Page 1 of 1

OCR makes scanned text invisible in 7.0.323.2

Posted: Sun Jan 07, 2018 8:14 pm
by scan_user
Problem: Scanned pages appear blank when OCR is turned on in “image insertion options”. The text selection tool and search tool both find the text on the scanned page, but the text is invisible. When scanned without auto-OCR the text is visible, and when OCR is run after the scan the text remains visible. The problem only occurs when OCR is done automatically with the scan.
v6.0 does not seem to have this problem.

Example enclosed

First off, I’ve been using TurboPDF for a while, and their scan workflow drives me mad (too many clicks, does not remember preferences), so I started looking around, and after playing with Power PDF I finally looked at PDF Xchange.
And I must say I am impressed by the attention to detail in PDF-Xchange. Little things like search placing a big fat blue highlight on the found text (makes it much easier to find than the hard to see highlights in both others). Or the many settings, e.g. to be able to have an automatic date-bookmark for a scanned page. Really nice. Also the new user interface of 7.0 greatly improves productivity over 6.0 (which I tried too, because of the bug). Being able to define very low-level shortcuts (e.g. “insert from scan”) in the top-bar and drop-to open… all great stuff.
Definitely the smoothest workflow for scan that I could find. (fewest clicks with all settings remembered)

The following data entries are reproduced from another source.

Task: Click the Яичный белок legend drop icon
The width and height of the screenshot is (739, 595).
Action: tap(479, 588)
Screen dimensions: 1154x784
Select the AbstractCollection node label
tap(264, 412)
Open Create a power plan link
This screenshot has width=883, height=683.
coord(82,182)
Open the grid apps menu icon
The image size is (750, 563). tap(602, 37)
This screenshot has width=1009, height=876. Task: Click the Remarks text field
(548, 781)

So I’m basically ready to switch, and then I run into this ugly bug:
Scanning documents works fine, until I switch on OCR. As soon as automatic OCR is selected in “Images insertion options” then the scanned page looks BLANK.

When I use the “text select tool” and sweep across that scanned/OCRd page, then the tool highlights all the invisible text. So does the ‘search” function: it highlights the right areas. So the text is there, but it is invisible. Happens both with TWAIN or WIA driver. So I don’t think it’s related to the scanner, which works fine with Turbo PDF and Power PDF.
I tried v6.0 and the scan plus auto-OCR works fine. (but it doesn’t find my TWAIN driver, and the GUI is not as nice as 7.0).
Can you please fix this and make auto OCR possible?
Example document enclosed.

Oh, one more thing: with so many nice settings, how about a setting for keeping or deleting preferences on uninstall. Currently it seems to remember all preferences, even with a full uninstall: the settings (e.g. toolbars) are still there after a reinstall. (only afer installing the previous rev they are gone)
I tried uninstall to see if something was wrong with my install. For that purpose I would have liked to completely clean out the registry of all settings, just to make sure I go back to all defaults…

Re: OCR makes scanned text invisible in 7.0.323.2

Posted: Mon Jan 08, 2018 9:29 am
by Tracker Supp-Stefan
Hello scan_user,

Welcome to our forms and thanks for your report.
This is a known issue in the current build.
Please do the scanning without OCR, and then run the OCR as a separate step - and this will preserve the images and add the needed text layer on top.
We are working on a fix, so the above is just a workaround until the next build.

I will pass the suggestion for a full settings clear up at uninstall time for consideration, but if you want to do a clean uninstall - then you can use the unisntaller tool, and then manually remove the HKEY_CURRENT_USER\Software\Tracker Software tree - which stores all the settings for our software.


Re: OCR makes scanned text invisible in 7.0.323.2

Posted: Sat Jan 13, 2018 7:13 pm
by scan_user
Thanks, Stefan,
I'll wait for the next release then to enable auto OCR.

I did get the license, and now that I started using it, if ran into another unexpected thing, for which I could not seem to find an answer in either help or the forums...

When I run OCR, every other software that I tried (Acrobat, PowerPDF, nuance) will automatically rotate the page so that the text that it found is horizontal. That sometimes gets interesting when there is text in different directions (e.g. on a margin), but it generally works very well. And it saves another lengthy step of having to manually select the scanned pages that were originally printed in landscape mode and then manually rotating them.
I could not find such an "auto-rotate" option in the OCR settings or anywhere else.

It seems like such a no-brainer to have this as an option.... am I missing something?
( I have auto-deskew on in the image insertion options, but that didn't seem to do the trick)


Re: OCR makes scanned text invisible in 7.0.323.2

Posted: Mon Jan 15, 2018 10:41 am
by Tracker Supp-Stefan
Hello Scan_user,

Yes we are not currently doing such auto rotations, but I believe a colleague is currently working on some further improvements to the OCR engine, and I will pass him this suggestion as well for consideration!


Re: OCR makes scanned text invisible in 7.0.323.2

Posted: Wed May 23, 2018 9:58 am
by Willy Van Nuffel
In PDF-XChange Editor V7 build 325.1 the "auto-rotate" in OCR is still missing.

Any news about this ?

Re: OCR makes scanned text invisible in 7.0.323.2

Posted: Wed May 23, 2018 11:12 am
by Tracker Supp-Stefan
Hello Willy,

I am afraid that I do not have any news on the subject, so I will ask around now to see if I can find anything else to share here!